▶ _THE EXERCISE_
Switch "GUI agent" to "interface agent" in the items starting at the beginning and ending at the line containing "Click the 'Before". Reproduce only those lines, with everything else unchanged.

▶ _DATA SHOWN_
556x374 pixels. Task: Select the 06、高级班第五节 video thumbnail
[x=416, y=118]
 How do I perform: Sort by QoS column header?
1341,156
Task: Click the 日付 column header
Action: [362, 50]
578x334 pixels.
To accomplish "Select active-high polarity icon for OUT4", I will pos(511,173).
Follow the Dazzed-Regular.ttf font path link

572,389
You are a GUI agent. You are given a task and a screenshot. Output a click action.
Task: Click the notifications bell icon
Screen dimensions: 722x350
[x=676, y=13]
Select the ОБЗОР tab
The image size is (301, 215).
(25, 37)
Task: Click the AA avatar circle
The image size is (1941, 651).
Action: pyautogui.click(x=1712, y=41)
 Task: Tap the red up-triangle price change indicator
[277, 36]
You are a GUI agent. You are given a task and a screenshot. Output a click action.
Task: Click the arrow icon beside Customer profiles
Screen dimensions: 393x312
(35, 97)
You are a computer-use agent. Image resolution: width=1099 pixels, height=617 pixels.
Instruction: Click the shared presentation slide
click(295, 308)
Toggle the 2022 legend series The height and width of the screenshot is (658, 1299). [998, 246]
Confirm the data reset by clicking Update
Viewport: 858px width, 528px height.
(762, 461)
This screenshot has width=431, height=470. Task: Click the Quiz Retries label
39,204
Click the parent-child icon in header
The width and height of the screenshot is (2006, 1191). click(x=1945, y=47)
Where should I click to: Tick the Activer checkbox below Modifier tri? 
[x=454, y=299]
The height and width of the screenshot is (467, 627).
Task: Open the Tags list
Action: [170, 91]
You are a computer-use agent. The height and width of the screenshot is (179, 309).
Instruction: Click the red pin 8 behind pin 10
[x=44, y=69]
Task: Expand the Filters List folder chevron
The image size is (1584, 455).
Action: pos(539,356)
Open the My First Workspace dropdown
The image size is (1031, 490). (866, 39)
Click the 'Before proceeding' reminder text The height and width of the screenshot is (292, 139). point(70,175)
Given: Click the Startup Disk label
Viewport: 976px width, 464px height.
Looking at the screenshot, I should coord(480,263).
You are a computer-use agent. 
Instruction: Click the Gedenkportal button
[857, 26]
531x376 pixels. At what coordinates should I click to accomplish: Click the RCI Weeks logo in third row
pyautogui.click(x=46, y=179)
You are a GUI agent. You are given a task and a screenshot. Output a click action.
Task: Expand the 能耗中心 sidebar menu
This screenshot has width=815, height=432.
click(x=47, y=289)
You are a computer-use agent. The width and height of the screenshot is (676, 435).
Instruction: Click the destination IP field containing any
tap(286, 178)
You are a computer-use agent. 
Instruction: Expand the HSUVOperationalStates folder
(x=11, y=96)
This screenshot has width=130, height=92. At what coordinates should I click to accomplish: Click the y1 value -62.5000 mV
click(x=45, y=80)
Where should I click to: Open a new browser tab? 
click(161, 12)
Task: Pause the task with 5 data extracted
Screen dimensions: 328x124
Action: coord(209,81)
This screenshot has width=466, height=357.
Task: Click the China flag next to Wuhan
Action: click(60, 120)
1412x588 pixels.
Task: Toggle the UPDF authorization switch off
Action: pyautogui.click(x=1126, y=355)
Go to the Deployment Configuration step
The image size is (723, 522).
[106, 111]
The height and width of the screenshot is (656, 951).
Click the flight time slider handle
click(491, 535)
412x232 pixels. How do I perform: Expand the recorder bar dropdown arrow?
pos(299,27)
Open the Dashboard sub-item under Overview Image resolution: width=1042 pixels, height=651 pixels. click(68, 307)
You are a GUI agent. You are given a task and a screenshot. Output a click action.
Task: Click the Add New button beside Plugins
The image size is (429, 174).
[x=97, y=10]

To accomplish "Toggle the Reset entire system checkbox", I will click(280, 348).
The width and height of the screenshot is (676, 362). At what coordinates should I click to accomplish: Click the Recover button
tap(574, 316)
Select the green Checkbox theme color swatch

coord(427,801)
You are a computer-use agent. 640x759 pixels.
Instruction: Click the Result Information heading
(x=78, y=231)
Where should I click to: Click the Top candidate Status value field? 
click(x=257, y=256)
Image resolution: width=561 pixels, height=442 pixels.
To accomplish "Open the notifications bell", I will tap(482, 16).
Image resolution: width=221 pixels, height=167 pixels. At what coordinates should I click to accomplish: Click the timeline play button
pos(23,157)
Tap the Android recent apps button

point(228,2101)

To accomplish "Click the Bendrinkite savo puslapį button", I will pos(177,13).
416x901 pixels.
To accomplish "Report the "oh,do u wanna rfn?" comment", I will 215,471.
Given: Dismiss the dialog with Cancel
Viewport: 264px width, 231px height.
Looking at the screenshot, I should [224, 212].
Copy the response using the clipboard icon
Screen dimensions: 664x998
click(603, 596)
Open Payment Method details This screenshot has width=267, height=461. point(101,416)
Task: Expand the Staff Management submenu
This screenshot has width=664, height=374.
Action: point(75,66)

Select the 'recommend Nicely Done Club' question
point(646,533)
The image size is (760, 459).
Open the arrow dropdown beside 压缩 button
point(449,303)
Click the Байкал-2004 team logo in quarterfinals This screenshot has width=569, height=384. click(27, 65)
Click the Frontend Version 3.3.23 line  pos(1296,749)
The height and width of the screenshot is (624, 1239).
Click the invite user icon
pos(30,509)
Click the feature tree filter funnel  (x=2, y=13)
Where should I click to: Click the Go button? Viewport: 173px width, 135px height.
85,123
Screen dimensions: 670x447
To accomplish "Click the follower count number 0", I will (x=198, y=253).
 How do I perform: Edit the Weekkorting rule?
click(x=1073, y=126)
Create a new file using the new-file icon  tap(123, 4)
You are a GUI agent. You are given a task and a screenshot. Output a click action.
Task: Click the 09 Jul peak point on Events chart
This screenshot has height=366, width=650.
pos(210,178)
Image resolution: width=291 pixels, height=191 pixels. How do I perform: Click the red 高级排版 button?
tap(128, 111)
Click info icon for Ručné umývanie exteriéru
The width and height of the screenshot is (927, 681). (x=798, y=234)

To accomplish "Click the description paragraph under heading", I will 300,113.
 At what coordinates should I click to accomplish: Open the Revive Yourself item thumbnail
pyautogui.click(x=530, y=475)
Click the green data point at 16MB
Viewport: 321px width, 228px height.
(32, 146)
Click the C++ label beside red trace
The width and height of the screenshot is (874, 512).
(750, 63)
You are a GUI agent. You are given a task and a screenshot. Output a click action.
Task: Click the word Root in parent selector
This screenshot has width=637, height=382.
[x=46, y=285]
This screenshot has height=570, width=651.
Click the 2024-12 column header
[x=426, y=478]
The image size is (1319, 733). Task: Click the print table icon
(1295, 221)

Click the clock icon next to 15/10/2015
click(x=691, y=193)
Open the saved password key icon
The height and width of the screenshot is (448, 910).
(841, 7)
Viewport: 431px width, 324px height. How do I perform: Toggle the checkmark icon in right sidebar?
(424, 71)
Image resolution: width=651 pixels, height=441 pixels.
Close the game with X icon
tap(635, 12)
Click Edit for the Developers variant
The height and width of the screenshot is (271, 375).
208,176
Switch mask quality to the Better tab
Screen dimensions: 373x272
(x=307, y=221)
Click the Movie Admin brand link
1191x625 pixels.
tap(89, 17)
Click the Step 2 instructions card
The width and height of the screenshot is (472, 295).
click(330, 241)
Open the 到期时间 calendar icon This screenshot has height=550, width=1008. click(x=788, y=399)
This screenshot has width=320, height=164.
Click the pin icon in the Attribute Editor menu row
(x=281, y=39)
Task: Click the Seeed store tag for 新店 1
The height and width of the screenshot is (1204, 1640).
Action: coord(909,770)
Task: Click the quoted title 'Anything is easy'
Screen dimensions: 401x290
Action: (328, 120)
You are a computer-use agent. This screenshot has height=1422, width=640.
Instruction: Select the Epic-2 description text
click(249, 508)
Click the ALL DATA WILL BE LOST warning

▶ _FULL SOLUTION_
556x374 pixels. Task: Select the 06、高级班第五节 video thumbnail
[x=416, y=118]
 How do I perform: Sort by QoS column header?
1341,156
Task: Click the 日付 column header
Action: [362, 50]
578x334 pixels.
To accomplish "Select active-high polarity icon for OUT4", I will pos(511,173).
Follow the Dazzed-Regular.ttf font path link

572,389
You are a interface agent. You are given a task and a screenshot. Output a click action.
Task: Click the notifications bell icon
Screen dimensions: 722x350
[x=676, y=13]
Select the ОБЗОР tab
The image size is (301, 215).
(25, 37)
Task: Click the AA avatar circle
The image size is (1941, 651).
Action: pyautogui.click(x=1712, y=41)
 Task: Tap the red up-triangle price change indicator
[277, 36]
You are a interface agent. You are given a task and a screenshot. Output a click action.
Task: Click the arrow icon beside Customer profiles
Screen dimensions: 393x312
(35, 97)
You are a computer-use agent. Image resolution: width=1099 pixels, height=617 pixels.
Instruction: Click the shared presentation slide
click(295, 308)
Toggle the 2022 legend series The height and width of the screenshot is (658, 1299). [998, 246]
Confirm the data reset by clicking Update
Viewport: 858px width, 528px height.
(762, 461)
This screenshot has width=431, height=470. Task: Click the Quiz Retries label
39,204
Click the parent-child icon in header
The width and height of the screenshot is (2006, 1191). click(x=1945, y=47)
Where should I click to: Tick the Activer checkbox below Modifier tri? 
[x=454, y=299]
The height and width of the screenshot is (467, 627).
Task: Open the Tags list
Action: [170, 91]
You are a computer-use agent. The height and width of the screenshot is (179, 309).
Instruction: Click the red pin 8 behind pin 10
[x=44, y=69]
Task: Expand the Filters List folder chevron
The image size is (1584, 455).
Action: pos(539,356)
Open the My First Workspace dropdown
The image size is (1031, 490). (866, 39)
Click the 'Before proceeding' reminder text The height and width of the screenshot is (292, 139). point(70,175)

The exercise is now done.